Annie had just missed the primary health-care law vote, as her birthday had been three days after. That had disappointed her terribly. But the law was the law, and the law said one could not vote until eighteen. So she had not been one to complain. Voting was a right, and rights were privilages.
As the thousands of cell phones ticked closer to noon, the noise level died off and the excitement grew. Instead of a rumble of voices Annie heard a buzz of unspoken anticipation. Voting! they're all thinking, she thought. Just like me. How patriotic! How human! How in solidarity we all are, because of this wonderful thing voting.

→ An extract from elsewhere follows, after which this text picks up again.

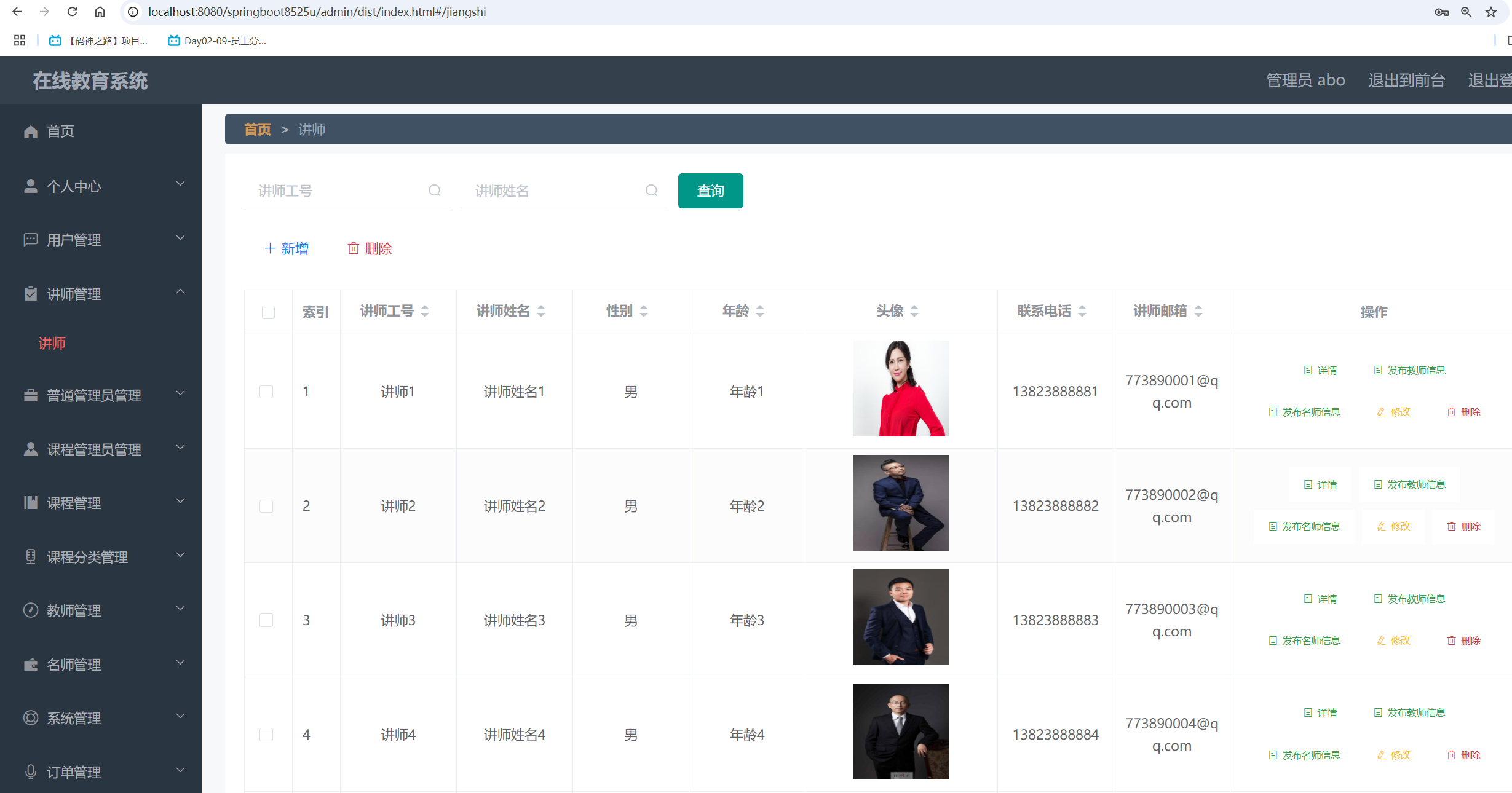Click the browser reload page icon

72,12
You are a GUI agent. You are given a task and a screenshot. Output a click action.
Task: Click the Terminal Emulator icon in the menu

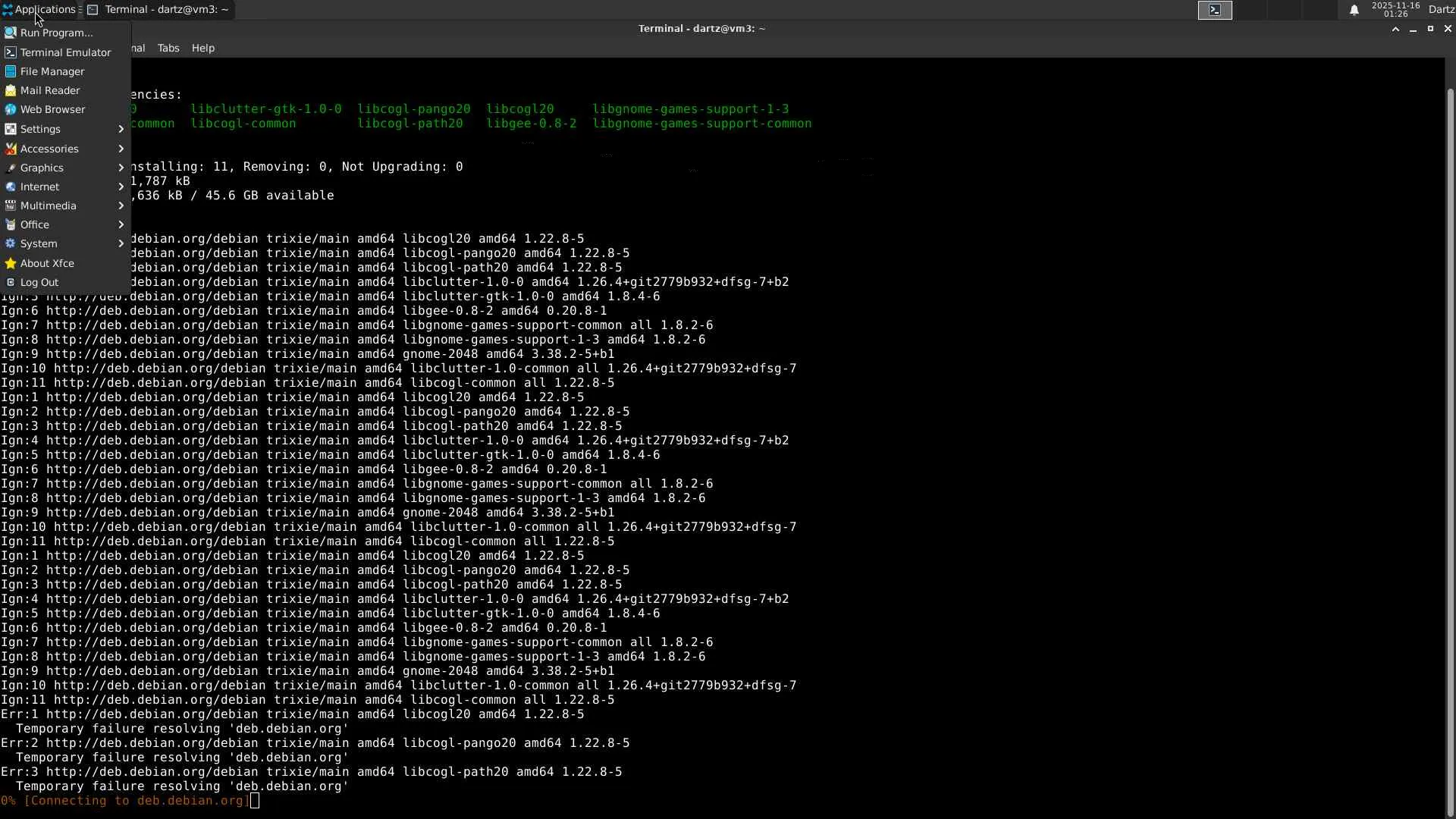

Finally, the moment the clocks struck noon, the noise died completely and the Moderator mounted a platform in the middle of the stadium.
"Are you ready to vote?" he asked into his megaphone.
The voters chorused back, "Yes."
Though Annie could not see him, she guess he flashed his winning, photogenic smile. "On today's ballot," the Moderator said, "we have the health-care general election. We will now take the vote."
Direct democracy, Annie thought. The only way to go.
"Now," said the Moderator, "all those in favor of health-care, raise your hand."
Dutifully, the voters raised their hands. Annie felt a flush of pride. She had voted! She had exercised her right as a citizen. She was loved, she was great, she was human. She felt fantastic.
Walking home was like walking on a bubble; she could not wait to tell her seventeen-year-old friends all about it. So caught up in her new daydream was she that she did not notice the scruffy homeless man sitting on the street corner, shaking his head at all of them.